The task → Convert everything in the material below, from the line containing "Viewport: 1456px width, 819px height. Task: Click" down to the line containing "click(869, 30)", into a numbered list with the blank lines left out.

Records supplied →
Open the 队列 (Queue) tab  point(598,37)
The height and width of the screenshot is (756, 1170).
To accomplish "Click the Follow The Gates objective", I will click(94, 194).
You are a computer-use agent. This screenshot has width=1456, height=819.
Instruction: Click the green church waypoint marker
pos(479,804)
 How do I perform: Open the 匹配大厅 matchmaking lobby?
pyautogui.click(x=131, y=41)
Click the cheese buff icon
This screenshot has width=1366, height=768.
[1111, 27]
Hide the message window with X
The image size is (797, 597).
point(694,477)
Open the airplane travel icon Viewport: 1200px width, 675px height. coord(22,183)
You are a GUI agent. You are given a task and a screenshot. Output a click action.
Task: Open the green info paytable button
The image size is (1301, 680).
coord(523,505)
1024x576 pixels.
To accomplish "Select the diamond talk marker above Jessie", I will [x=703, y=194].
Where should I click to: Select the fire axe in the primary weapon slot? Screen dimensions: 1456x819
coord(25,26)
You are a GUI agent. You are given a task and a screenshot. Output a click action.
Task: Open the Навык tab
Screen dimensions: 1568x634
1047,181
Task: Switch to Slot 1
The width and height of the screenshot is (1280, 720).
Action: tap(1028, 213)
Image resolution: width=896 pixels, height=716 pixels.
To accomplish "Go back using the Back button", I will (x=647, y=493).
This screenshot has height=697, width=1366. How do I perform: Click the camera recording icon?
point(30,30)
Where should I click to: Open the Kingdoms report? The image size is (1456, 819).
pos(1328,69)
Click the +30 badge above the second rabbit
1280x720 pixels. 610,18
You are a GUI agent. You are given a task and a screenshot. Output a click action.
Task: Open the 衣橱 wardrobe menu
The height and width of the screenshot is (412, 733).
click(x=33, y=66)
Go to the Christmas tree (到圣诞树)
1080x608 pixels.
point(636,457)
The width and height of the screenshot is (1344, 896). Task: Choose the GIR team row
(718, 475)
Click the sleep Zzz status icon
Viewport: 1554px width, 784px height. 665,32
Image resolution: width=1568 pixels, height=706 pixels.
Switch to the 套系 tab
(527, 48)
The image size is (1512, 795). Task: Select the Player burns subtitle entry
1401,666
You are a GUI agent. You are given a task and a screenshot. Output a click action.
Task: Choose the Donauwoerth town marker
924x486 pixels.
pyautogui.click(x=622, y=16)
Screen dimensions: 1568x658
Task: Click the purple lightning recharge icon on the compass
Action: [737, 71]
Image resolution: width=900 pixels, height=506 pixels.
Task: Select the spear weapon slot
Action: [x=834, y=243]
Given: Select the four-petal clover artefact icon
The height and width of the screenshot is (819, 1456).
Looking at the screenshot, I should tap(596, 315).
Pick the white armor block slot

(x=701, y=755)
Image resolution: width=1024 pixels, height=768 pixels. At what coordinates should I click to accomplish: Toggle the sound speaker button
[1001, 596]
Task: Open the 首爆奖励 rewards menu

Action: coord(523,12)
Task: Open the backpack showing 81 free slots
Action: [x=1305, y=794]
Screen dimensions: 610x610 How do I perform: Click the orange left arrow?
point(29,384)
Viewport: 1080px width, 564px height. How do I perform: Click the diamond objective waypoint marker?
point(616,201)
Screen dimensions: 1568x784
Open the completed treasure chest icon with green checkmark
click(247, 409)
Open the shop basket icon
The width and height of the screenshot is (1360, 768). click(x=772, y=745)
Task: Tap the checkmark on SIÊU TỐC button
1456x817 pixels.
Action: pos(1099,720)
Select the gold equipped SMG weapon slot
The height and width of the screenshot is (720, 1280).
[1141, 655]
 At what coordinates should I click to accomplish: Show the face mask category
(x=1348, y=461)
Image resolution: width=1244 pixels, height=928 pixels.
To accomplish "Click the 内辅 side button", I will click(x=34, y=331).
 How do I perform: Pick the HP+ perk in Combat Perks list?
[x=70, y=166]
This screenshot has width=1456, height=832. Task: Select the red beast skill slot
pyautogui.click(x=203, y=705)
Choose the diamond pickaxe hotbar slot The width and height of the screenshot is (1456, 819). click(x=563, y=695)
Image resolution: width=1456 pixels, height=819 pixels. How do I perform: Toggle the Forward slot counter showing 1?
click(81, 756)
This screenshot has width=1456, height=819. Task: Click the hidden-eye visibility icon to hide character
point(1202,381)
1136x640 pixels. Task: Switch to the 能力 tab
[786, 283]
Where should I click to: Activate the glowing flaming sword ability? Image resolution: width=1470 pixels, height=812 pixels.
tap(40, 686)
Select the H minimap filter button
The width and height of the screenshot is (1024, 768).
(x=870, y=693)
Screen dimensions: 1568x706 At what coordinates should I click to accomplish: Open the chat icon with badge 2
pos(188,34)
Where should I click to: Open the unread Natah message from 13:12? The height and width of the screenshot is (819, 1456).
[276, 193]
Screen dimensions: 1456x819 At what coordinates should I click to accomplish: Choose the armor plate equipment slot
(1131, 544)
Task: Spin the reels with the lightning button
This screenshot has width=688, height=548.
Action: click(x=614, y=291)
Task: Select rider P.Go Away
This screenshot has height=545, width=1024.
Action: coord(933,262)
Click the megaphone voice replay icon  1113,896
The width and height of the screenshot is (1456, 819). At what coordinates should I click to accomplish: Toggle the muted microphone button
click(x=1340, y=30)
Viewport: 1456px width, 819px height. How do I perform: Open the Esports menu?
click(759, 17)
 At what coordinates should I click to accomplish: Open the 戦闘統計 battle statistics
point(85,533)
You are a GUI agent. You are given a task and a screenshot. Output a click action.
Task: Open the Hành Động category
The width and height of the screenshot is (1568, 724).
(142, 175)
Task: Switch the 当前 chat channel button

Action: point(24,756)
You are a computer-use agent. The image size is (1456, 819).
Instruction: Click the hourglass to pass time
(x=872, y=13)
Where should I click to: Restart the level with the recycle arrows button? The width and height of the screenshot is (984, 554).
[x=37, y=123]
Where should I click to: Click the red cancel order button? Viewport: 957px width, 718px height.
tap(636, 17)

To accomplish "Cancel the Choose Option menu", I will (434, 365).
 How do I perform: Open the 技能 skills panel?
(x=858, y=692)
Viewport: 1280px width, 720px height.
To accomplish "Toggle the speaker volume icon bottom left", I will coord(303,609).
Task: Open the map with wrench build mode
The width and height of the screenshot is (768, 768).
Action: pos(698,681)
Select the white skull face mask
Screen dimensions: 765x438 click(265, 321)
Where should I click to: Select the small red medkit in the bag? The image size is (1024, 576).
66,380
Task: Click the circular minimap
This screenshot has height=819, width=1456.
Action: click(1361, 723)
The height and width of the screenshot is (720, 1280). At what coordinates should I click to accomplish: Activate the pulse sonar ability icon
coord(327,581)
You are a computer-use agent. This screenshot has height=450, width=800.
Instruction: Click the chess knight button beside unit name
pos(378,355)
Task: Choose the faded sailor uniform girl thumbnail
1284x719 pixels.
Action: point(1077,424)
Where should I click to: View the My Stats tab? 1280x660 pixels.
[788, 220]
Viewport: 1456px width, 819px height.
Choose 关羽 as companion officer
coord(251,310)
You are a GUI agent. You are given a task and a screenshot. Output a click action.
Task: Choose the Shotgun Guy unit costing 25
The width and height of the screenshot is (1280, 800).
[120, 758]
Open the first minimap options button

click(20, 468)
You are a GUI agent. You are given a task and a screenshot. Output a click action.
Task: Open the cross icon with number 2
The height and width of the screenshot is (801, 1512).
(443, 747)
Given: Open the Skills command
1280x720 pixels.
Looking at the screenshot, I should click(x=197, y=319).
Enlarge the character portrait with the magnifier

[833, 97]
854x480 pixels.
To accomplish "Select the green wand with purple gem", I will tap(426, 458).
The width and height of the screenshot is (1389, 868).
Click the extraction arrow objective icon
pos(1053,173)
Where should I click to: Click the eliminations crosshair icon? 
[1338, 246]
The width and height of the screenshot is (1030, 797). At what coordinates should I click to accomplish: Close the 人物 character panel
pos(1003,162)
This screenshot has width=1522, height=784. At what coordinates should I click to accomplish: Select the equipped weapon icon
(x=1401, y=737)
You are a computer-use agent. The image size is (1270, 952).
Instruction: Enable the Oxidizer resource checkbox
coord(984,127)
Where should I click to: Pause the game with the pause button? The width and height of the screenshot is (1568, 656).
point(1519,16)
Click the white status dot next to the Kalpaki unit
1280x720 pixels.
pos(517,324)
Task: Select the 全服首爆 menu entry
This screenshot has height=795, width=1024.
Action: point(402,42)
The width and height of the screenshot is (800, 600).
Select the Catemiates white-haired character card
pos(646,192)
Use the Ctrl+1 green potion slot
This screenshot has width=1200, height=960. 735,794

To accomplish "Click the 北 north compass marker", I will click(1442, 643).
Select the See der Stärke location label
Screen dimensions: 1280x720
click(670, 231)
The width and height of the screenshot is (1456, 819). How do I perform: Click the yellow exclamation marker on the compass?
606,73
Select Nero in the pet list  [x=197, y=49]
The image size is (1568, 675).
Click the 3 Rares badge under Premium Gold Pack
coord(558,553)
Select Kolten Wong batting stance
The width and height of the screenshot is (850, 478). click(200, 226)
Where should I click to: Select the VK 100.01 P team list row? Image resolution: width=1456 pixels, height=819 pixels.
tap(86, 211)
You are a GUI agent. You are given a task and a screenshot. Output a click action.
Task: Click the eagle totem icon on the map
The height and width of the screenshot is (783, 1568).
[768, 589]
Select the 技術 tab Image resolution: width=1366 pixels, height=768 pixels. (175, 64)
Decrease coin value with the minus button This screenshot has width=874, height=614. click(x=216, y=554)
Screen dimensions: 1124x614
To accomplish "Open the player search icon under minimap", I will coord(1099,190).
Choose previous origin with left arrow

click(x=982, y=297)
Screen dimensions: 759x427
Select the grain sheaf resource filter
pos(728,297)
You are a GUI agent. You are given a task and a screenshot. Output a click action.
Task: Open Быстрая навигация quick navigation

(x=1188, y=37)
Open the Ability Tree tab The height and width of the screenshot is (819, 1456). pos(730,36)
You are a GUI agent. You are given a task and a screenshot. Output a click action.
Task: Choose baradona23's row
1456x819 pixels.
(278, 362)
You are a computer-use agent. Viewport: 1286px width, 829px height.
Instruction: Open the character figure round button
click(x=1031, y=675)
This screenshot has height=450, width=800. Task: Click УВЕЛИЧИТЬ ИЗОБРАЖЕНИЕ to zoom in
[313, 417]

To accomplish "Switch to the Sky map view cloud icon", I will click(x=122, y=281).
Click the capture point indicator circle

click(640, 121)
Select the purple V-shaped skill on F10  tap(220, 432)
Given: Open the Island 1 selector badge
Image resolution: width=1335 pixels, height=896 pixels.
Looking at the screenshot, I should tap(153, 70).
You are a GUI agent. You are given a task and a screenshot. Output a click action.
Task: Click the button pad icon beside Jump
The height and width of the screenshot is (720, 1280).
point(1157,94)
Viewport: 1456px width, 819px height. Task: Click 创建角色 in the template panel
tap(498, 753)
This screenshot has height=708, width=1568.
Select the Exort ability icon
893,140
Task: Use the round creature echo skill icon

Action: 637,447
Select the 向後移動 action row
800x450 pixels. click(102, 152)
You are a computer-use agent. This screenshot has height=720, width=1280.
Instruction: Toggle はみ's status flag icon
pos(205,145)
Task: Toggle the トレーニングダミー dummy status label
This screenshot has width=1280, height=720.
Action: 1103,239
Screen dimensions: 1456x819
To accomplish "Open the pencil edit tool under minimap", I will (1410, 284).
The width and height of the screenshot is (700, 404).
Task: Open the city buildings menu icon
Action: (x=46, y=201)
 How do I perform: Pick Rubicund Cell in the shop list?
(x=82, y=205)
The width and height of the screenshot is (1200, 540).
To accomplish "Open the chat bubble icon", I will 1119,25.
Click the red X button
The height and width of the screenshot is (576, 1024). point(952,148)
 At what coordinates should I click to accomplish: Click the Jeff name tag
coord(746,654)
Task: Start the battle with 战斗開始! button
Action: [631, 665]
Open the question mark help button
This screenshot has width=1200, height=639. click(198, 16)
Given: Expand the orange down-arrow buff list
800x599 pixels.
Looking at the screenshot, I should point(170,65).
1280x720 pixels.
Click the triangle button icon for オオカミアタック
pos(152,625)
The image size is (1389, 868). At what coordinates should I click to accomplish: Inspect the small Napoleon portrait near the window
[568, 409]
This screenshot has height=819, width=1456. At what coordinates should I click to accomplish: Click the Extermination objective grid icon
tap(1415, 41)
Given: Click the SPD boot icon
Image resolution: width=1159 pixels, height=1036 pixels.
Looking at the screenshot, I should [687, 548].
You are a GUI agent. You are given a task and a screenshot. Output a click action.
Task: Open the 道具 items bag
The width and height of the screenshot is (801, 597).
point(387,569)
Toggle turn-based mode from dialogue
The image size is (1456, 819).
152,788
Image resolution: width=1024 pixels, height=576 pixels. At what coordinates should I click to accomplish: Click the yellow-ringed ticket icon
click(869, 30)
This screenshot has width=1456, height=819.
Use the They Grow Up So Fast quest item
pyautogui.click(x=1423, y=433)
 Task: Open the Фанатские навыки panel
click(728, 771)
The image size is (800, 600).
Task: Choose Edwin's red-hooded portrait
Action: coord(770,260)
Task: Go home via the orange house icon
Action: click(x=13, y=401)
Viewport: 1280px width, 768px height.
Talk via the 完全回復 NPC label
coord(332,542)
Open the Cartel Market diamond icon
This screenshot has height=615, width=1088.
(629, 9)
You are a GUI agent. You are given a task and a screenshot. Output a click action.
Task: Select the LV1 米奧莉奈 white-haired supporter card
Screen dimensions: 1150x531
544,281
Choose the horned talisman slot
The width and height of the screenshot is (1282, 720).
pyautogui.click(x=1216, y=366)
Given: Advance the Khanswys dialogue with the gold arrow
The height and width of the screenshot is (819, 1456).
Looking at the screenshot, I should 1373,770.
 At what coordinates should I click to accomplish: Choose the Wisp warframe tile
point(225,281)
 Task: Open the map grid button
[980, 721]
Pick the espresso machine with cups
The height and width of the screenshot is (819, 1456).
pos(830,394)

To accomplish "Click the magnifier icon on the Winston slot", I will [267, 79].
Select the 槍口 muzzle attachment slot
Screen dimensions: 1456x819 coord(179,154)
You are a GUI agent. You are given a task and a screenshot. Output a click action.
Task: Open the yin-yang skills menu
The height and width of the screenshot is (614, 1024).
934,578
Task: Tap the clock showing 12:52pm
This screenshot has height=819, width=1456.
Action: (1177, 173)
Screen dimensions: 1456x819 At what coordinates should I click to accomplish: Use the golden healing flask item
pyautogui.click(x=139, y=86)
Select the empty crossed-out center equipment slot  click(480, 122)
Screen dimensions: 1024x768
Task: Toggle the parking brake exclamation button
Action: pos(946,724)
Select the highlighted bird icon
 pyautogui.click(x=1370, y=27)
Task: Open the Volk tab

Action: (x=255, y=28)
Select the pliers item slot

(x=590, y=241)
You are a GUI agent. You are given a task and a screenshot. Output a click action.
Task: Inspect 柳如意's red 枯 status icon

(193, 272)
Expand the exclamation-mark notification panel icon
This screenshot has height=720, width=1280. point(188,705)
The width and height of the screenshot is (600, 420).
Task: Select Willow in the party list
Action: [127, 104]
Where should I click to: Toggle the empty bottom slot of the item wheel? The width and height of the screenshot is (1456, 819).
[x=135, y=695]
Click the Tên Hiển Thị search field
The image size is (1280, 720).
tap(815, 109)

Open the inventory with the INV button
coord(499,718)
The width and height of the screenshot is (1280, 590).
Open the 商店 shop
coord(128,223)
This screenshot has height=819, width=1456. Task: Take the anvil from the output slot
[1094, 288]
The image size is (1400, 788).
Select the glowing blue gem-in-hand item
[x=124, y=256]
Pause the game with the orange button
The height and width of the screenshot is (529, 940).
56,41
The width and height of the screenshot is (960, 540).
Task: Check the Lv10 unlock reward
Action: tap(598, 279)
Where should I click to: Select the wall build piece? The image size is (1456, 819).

The answer →
1. Viewport: 1456px width, 819px height. Task: Click 创建角色 in the template panel
2. tap(498, 753)
3. This screenshot has height=708, width=1568.
4. Select the Exort ability icon
5. 893,140
6. Task: Use the round creature echo skill icon
7. Action: 637,447
8. Select the 向後移動 action row
9. 800x450 pixels. click(102, 152)
10. You are a computer-use agent. This screenshot has height=720, width=1280.
11. Instruction: Toggle はみ's status flag icon
12. pos(205,145)
13. Task: Toggle the トレーニングダミー dummy status label
14. This screenshot has width=1280, height=720.
15. Action: 1103,239
16. Screen dimensions: 1456x819
17. To accomplish "Open the pencil edit tool under minimap", I will (1410, 284).
18. The width and height of the screenshot is (700, 404).
19. Task: Open the city buildings menu icon
20. Action: (x=46, y=201)
21.  How do I perform: Pick Rubicund Cell in the shop list?
22. (x=82, y=205)
23. The width and height of the screenshot is (1200, 540).
24. To accomplish "Open the chat bubble icon", I will 1119,25.
25. Click the red X button
26. The height and width of the screenshot is (576, 1024). point(952,148)
27.  At what coordinates should I click to accomplish: Click the Jeff name tag
28. coord(746,654)
29. Task: Start the battle with 战斗開始! button
30. Action: [631, 665]
31. Open the question mark help button
32. This screenshot has width=1200, height=639. click(198, 16)
33. Given: Expand the orange down-arrow buff list
34. 800x599 pixels.
35. Looking at the screenshot, I should point(170,65).
36. 1280x720 pixels.
37. Click the triangle button icon for オオカミアタック
38. pos(152,625)
39. The image size is (1389, 868). At what coordinates should I click to accomplish: Inspect the small Napoleon portrait near the window
40. [568, 409]
41. This screenshot has height=819, width=1456. At what coordinates should I click to accomplish: Click the Extermination objective grid icon
42. tap(1415, 41)
43. Given: Click the SPD boot icon
44. Image resolution: width=1159 pixels, height=1036 pixels.
45. Looking at the screenshot, I should [687, 548].
46. You are a GUI agent. You are given a task and a screenshot. Output a click action.
47. Task: Open the 道具 items bag
48. The width and height of the screenshot is (801, 597).
49. point(387,569)
50. Toggle turn-based mode from dialogue
51. The image size is (1456, 819).
52. 152,788
53. Image resolution: width=1024 pixels, height=576 pixels. At what coordinates should I click to accomplish: Click the yellow-ringed ticket icon
54. click(869, 30)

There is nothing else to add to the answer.